More Bad News For Fossil Energy Stakeholders
The timeline calls for the Air Force to subject the new dandelion rubber aircraft tires to rigorous testing. Goodyear already anticipates using dandelion rubber throughout its product line, anticipating commercial production in about five years.
The Biden administration is also giving the bioeconomy another nudge. Last September, President Biden issued an Executive Order that maps out a “whole-of-government approach to advance biotechnology and biomanufacturing.”
The President drew attention to the key role of innovation in the bioeconomy, as reflected in new vaccines developed for the COVID-19 virus.
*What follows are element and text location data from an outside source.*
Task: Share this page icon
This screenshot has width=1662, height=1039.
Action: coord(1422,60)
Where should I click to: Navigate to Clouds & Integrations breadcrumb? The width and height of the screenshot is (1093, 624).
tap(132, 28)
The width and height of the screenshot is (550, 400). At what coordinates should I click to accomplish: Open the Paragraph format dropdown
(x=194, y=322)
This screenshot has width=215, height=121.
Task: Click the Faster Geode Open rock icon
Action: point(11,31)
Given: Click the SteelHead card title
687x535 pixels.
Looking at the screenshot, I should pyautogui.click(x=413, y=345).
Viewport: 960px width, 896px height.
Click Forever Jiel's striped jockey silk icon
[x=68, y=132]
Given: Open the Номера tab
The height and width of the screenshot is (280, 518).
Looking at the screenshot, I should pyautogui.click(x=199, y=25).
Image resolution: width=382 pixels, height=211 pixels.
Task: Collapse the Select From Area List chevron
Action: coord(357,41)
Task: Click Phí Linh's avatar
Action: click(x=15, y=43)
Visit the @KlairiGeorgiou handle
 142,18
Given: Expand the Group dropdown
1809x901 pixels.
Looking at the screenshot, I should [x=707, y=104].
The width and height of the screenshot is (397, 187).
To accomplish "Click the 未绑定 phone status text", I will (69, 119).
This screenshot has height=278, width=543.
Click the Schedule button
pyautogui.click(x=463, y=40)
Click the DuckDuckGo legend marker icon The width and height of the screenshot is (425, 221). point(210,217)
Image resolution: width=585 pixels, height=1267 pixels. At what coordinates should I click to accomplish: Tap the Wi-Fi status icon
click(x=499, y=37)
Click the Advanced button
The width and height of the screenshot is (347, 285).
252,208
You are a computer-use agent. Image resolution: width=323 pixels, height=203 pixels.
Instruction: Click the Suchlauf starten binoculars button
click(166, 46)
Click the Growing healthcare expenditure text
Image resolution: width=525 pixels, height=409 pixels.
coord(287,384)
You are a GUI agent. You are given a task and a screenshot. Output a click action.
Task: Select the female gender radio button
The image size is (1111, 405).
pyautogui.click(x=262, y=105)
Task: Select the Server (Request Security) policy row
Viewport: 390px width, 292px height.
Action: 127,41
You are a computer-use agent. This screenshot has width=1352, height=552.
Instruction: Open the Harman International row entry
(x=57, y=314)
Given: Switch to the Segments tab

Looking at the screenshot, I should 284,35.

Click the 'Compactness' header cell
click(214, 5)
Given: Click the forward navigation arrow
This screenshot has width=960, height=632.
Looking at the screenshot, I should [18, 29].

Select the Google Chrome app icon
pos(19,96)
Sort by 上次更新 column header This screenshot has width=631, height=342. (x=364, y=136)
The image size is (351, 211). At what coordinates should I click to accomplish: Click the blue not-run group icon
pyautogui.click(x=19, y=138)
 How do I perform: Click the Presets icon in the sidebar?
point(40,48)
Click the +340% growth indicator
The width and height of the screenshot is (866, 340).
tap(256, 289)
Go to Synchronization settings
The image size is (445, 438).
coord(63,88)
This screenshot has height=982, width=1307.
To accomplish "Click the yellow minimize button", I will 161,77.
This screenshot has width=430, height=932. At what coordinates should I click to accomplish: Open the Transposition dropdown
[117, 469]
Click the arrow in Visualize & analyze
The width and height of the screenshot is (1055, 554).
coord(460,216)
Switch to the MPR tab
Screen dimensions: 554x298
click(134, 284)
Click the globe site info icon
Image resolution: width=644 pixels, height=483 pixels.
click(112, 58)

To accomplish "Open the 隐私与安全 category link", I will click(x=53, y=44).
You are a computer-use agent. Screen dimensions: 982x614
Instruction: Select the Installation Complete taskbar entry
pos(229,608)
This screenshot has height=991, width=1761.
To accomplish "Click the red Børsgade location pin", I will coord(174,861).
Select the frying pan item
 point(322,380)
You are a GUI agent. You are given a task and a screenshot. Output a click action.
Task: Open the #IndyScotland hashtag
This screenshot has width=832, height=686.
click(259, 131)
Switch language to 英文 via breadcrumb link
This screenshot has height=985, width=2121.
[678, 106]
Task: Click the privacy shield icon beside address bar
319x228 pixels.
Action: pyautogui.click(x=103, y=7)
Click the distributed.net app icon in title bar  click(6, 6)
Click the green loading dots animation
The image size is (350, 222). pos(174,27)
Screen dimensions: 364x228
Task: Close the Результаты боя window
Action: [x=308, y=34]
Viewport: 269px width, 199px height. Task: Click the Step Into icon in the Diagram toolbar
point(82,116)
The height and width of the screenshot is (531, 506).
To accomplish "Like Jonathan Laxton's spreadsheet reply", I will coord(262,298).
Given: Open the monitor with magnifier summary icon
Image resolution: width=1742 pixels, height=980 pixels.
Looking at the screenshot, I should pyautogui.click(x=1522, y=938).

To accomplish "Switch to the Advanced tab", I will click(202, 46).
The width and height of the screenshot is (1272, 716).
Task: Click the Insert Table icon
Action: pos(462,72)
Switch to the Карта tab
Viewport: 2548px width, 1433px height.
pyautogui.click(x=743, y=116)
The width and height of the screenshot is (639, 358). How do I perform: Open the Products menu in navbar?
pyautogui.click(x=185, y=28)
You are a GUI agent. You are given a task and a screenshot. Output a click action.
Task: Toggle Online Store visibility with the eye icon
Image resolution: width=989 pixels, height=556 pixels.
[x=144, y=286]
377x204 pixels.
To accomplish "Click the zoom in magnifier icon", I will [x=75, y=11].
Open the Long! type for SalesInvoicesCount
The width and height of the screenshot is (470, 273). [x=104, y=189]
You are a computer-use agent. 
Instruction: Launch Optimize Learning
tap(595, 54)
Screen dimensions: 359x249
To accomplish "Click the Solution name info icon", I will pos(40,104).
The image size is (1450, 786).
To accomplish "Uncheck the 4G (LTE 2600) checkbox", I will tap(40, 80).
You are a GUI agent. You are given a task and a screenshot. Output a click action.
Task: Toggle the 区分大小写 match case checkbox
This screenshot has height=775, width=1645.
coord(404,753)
“Although the power of these technologies is most vivid at the moment in the context of human health, biotechnology and biomanufacturing can also be used to achieve our climate and energy goals, improve food security and sustainability, secure our supply chains, and grow the economy across all of America,” he stated.
Just last week, the USDA chipped in with a $9.5 million funding pot to be split among three new bioeconomy projects that propel biobased materials into petrochemical territory.
One involves transforming food waste to PHA-based bioplastics, another aims at deploying livestock manure as a binder for asphalt, and a third will convert soybean oil into low-cost material for repairing and reconditioning existing paved surfaces.